====== Фрагмент источника
Наряду с этим, беря сюжеты из современной ему романтической художественной литературы, Шуман создавал свои произведения программной музыки. Он творил удивительный и самобытный мир причудливо-фантастических новелл – таких, как «Крейслериана» или «Карнавал».
Неоценимое значение имеют фортепианные произведения Шумана, крупнейшими из которых выступают «Симфонические этюды» и «Карнавал». Шуман чрезвычайно расширил гибкость и границы психологической выразительности фортепиано как музыкального инструмента (одновременно и невольно сделав его традиционной «пыткой» для учащихся музыкальных школ), а также виртуозные возможности пианизма.
Шуман написал 300 романсов для голоса и фортепиано. Значительна его инструментальная камерная музыка, его квинтет и квартеты. Оригинально заявил он о себе и как симфонист (4 симфонии), и как оперный композитор (опера «Геновефа»).
О Шумане из немцев наиболее тонко и чутко написал Р. Геника («Шуман и его фортепианное творчество») а из русских музыковедов – С. Свириденко («Шуман и его песни»). Но даже и они, посвятившие жизнь изучению его наследия, не сумели понять и принять последних работ гениального композитора, осознать всю величину и масштаб трагедии личности Шумана.
============
====== Приведённые материалы
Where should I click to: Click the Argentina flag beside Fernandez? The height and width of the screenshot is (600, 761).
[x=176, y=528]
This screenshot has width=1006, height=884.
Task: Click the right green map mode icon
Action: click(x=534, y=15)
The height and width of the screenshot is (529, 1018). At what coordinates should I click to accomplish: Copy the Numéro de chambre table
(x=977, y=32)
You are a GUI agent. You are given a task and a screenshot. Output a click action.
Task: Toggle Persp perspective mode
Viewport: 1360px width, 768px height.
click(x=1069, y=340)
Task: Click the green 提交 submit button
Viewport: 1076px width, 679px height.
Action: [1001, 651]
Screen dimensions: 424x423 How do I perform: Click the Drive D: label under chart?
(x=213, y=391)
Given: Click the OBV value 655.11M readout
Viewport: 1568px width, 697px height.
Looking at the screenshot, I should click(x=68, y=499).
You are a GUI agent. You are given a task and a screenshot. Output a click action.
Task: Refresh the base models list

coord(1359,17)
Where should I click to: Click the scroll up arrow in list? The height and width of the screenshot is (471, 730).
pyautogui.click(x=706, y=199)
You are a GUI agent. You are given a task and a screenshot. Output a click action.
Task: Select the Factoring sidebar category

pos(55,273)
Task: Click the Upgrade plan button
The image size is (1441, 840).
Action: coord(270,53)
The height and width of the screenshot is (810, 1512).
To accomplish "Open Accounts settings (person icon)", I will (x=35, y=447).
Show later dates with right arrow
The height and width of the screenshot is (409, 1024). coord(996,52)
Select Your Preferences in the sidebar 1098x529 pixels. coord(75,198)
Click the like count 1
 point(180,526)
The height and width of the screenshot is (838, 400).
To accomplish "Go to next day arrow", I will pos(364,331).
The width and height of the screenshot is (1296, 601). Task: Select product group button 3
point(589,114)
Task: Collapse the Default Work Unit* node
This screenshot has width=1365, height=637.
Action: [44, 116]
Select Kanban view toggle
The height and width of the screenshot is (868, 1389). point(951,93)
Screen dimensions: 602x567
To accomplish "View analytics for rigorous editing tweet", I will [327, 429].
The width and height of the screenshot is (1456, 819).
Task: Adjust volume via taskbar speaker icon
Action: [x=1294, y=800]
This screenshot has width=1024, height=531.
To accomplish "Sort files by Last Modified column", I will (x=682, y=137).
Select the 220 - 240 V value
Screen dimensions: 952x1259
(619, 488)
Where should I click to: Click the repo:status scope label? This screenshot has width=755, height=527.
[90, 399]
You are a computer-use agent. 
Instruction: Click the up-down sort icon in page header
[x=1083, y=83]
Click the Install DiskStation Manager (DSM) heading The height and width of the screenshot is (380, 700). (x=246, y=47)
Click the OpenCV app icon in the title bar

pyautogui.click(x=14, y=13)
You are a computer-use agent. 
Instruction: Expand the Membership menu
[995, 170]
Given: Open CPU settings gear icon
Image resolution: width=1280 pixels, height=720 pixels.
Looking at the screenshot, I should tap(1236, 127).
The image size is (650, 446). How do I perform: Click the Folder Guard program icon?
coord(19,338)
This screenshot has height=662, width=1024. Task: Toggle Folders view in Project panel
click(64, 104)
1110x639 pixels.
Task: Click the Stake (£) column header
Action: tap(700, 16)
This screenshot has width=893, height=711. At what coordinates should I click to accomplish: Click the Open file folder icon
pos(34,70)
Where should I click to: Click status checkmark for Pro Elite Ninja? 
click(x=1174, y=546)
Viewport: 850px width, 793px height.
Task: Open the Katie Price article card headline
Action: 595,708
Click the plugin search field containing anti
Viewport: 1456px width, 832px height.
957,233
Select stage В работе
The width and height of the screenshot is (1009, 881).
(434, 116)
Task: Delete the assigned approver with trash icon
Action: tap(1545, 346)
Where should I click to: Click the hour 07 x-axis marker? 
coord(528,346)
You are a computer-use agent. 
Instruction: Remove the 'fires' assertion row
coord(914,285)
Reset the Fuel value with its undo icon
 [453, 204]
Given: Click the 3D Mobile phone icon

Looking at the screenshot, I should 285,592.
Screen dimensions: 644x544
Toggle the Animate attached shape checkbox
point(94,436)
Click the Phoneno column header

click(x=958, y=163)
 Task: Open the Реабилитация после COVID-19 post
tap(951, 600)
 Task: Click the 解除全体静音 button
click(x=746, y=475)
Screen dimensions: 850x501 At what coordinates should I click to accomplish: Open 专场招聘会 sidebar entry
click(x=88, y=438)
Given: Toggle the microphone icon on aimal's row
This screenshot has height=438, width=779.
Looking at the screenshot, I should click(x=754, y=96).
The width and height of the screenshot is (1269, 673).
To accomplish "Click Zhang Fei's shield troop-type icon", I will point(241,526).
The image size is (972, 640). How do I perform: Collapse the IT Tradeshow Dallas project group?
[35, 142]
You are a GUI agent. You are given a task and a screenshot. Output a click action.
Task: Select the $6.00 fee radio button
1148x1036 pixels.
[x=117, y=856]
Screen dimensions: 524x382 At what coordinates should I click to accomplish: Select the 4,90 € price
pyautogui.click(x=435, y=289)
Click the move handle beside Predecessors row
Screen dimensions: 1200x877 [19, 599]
============
_Ваша задача_
Перепишите фрагмент о Шумане полностью, без единого изменения. Материалы выше не связаны с фрагментом о Шумане.

_Ответ к заданию_
Наряду с этим, беря сюжеты из современной ему романтической художественной литературы, Шуман создавал свои произведения программной музыки. Он творил удивительный и самобытный мир причудливо-фантастических новелл – таких, как «Крейслериана» или «Карнавал».
Неоценимое значение имеют фортепианные произведения Шумана, крупнейшими из которых выступают «Симфонические этюды» и «Карнавал». Шуман чрезвычайно расширил гибкость и границы психологической выразительности фортепиано как музыкального инструмента (одновременно и невольно сделав его традиционной «пыткой» для учащихся музыкальных школ), а также виртуозные возможности пианизма.
Шуман написал 300 романсов для голоса и фортепиано. Значительна его инструментальная камерная музыка, его квинтет и квартеты. Оригинально заявил он о себе и как симфонист (4 симфонии), и как оперный композитор (опера «Геновефа»).
О Шумане из немцев наиболее тонко и чутко написал Р. Геника («Шуман и его фортепианное творчество») а из русских музыковедов – С. Свириденко («Шуман и его песни»). Но даже и они, посвятившие жизнь изучению его наследия, не сумели понять и принять последних работ гениального композитора, осознать всю величину и масштаб трагедии личности Шумана.